For example, the marriage age with either parental and/or court consent for girls in Georgia, Hawaii, Missouri, Mississippi is 15. In New York, Pennsylvania and Texas it's 14, in New Hampshire it's 13, in Massachusetts it's 12, and in California there's no minimum (eww!). If states didn't have to recognize the marriage laws of other states, an 18-year-old Texas man could be arrested for statutory rape if he had sex with his 14-year-old wife in most other states in the Union.

Furthermore, if states had total autonomy over marriage law, Louisiana could outlaw divorce, then charge divorcees from other states with bigamy if they remarried in Louisiana.

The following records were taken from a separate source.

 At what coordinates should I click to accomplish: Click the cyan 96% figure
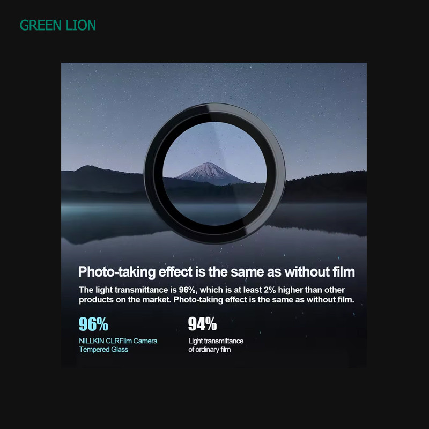pos(93,324)
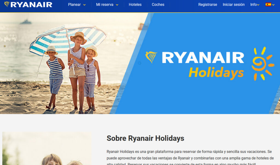Open the Hoteles menu item
Screen dimensions: 280x165
pos(135,4)
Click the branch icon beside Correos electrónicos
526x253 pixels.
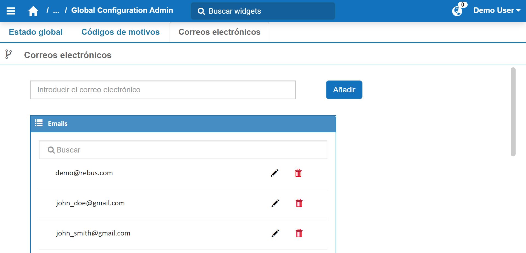8,54
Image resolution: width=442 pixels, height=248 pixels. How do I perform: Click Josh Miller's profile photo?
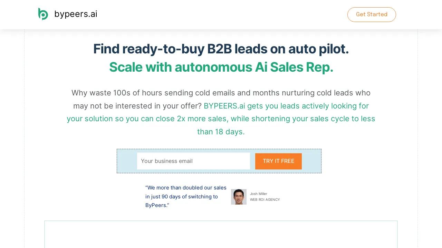239,197
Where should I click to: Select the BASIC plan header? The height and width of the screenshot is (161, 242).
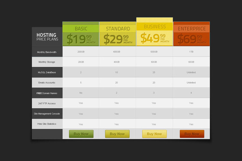point(81,29)
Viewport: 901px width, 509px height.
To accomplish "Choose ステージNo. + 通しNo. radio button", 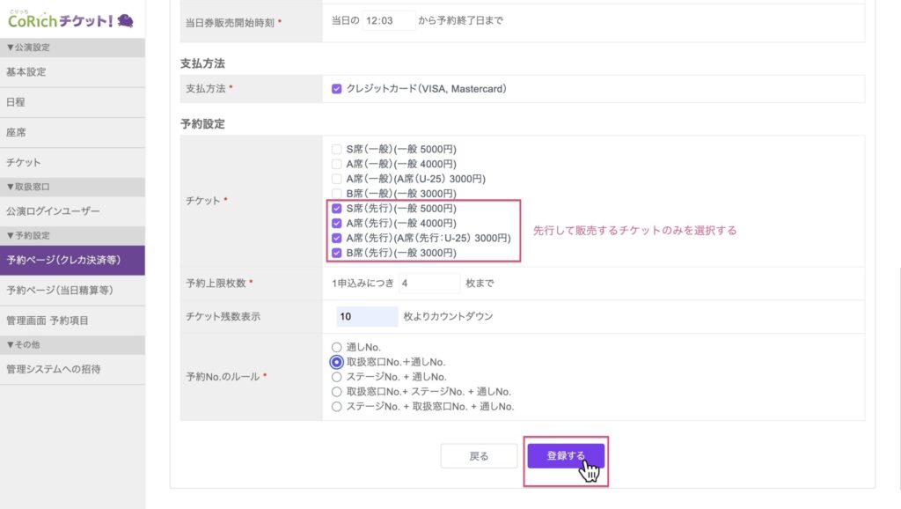I will 337,377.

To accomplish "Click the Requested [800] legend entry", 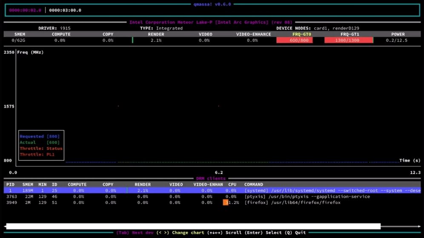I will coord(40,136).
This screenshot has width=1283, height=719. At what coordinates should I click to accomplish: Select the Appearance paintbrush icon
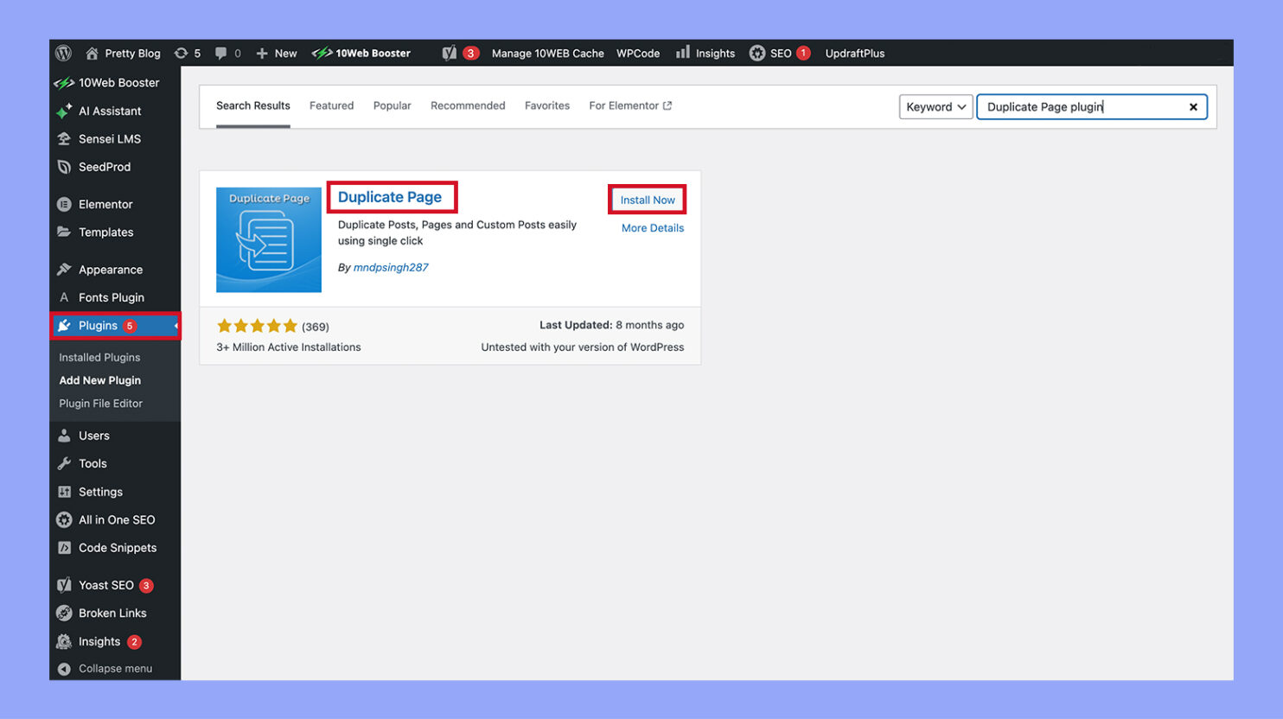click(x=63, y=269)
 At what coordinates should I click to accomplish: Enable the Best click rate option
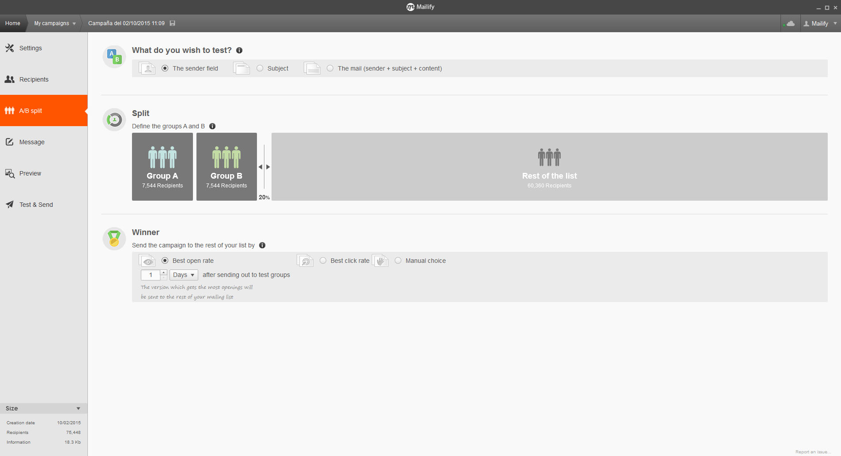click(323, 261)
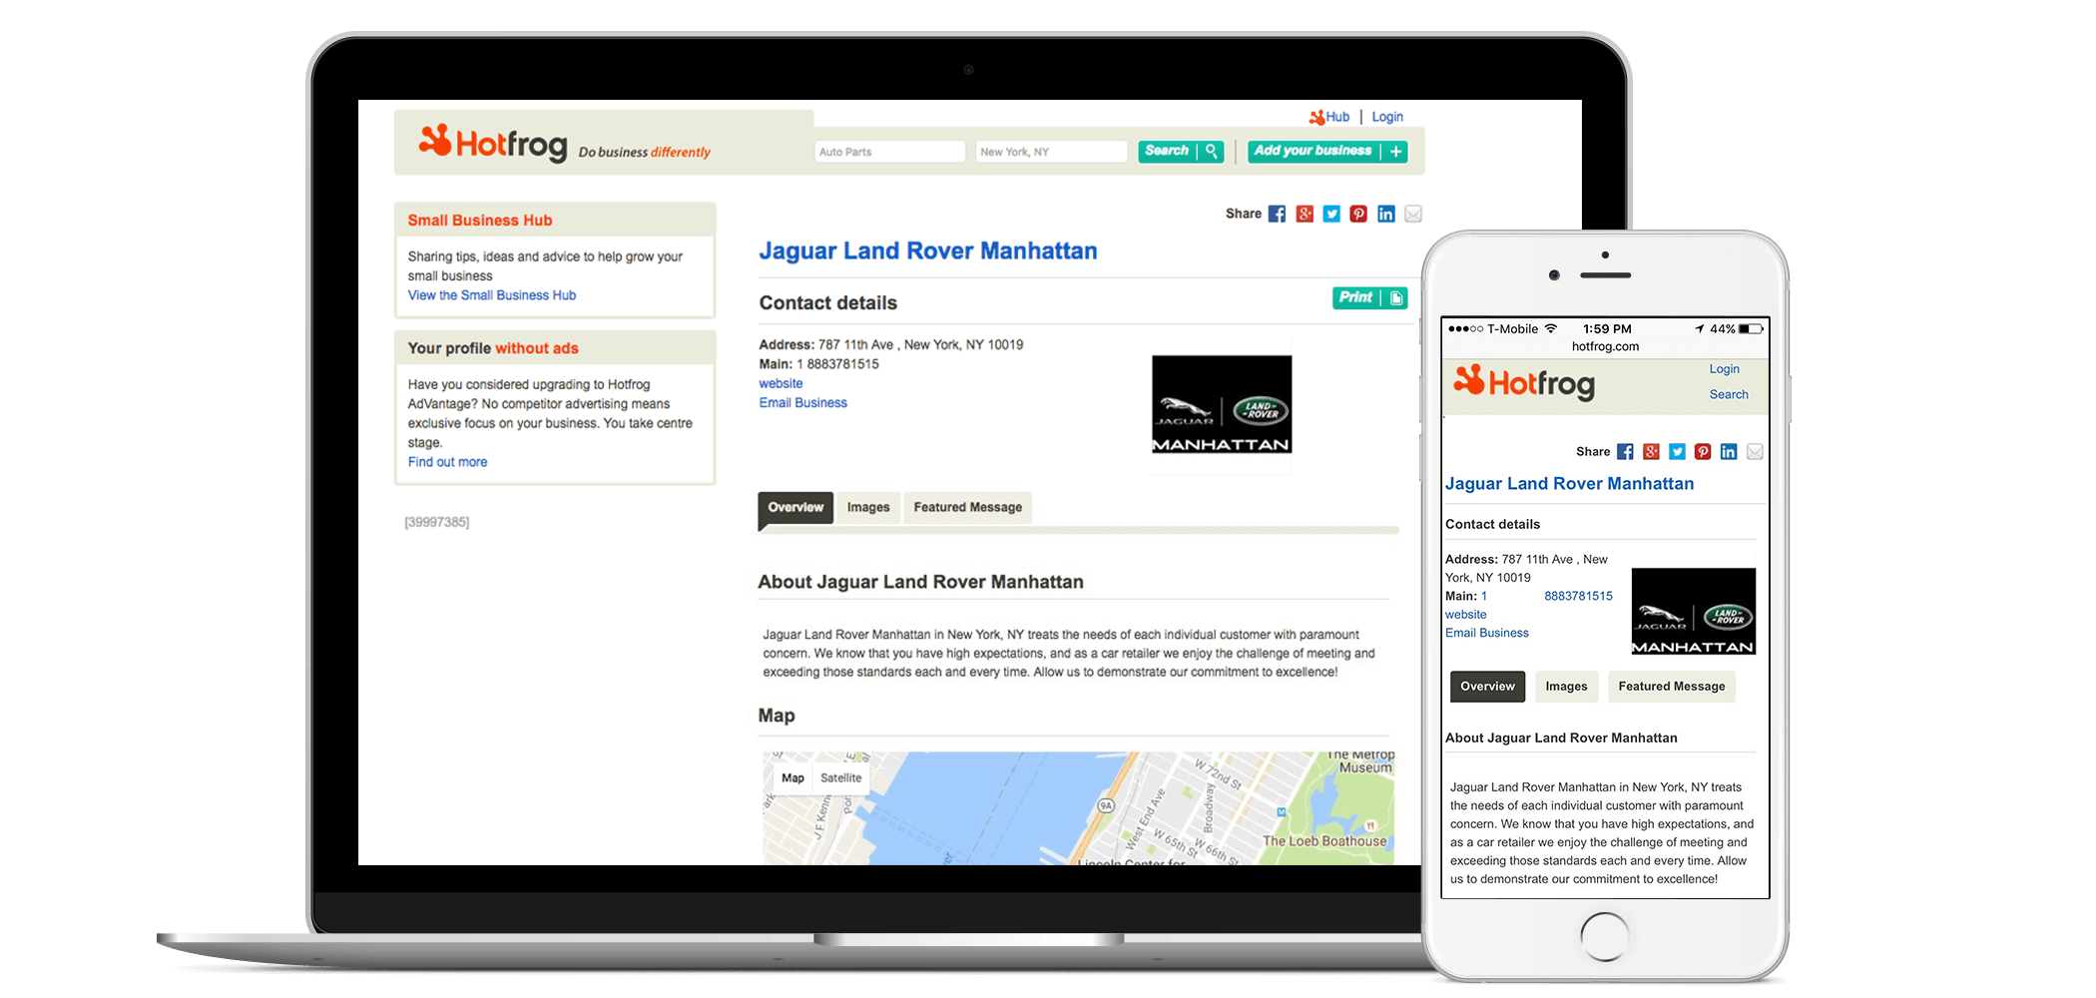2096x998 pixels.
Task: Click the Jaguar Land Rover logo thumbnail on laptop
Action: pyautogui.click(x=1222, y=404)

If conservatives want their marriages and divorces to be recognized in other states (and conservatives get divorced a lot), then gay marriages have to be recognized in all other states.

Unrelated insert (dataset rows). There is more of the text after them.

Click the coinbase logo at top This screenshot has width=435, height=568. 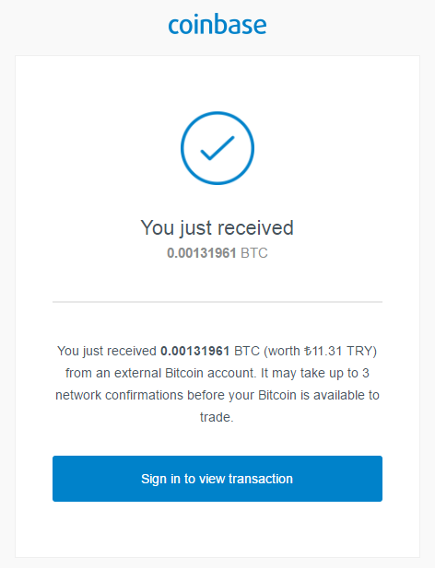[x=218, y=24]
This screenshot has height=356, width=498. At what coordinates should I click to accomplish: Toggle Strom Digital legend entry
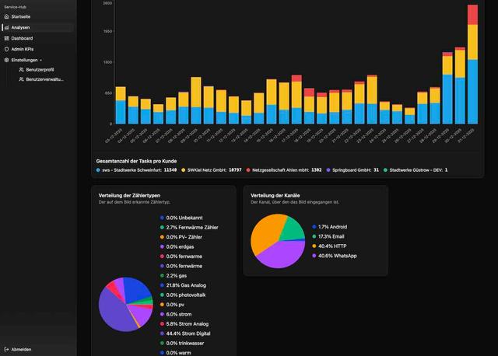click(x=185, y=333)
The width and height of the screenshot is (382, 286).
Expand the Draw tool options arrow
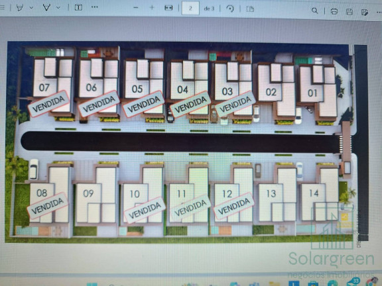(x=58, y=8)
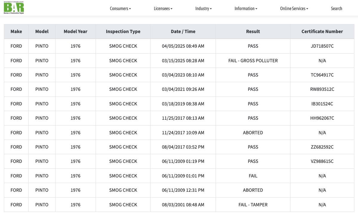Click certificate number VZ988615C
358x215 pixels.
(322, 161)
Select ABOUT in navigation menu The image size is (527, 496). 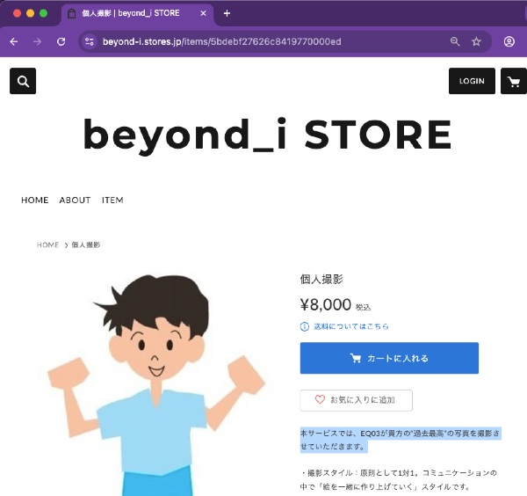click(75, 200)
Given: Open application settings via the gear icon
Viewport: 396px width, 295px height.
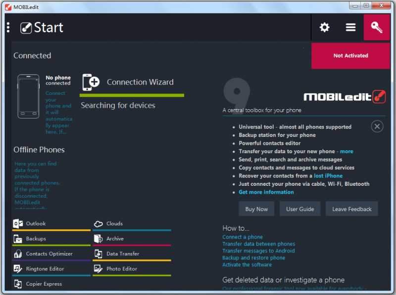Looking at the screenshot, I should (324, 27).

And if gay marriage is legal in any state, then it has to be recognized in all states. And since it was already here to stay in most states, it must be legal in all states.

Conservatives are all for states rights, except when they're against them: at the same time conservative states were refusing to recognize gay marriages from other states, their members of Congress were trying to pass a law that would force states to recognize concealed-carry gun permits from other states.

In fact, some conservatives are already citing last week's gay marriage ruling to claim that they have a Constitutional right to carry a gun in public. It's a bogus argument. 

But it's creepy that some gun nuts are so wedded to their guns that they actually think they're wedded to their guns.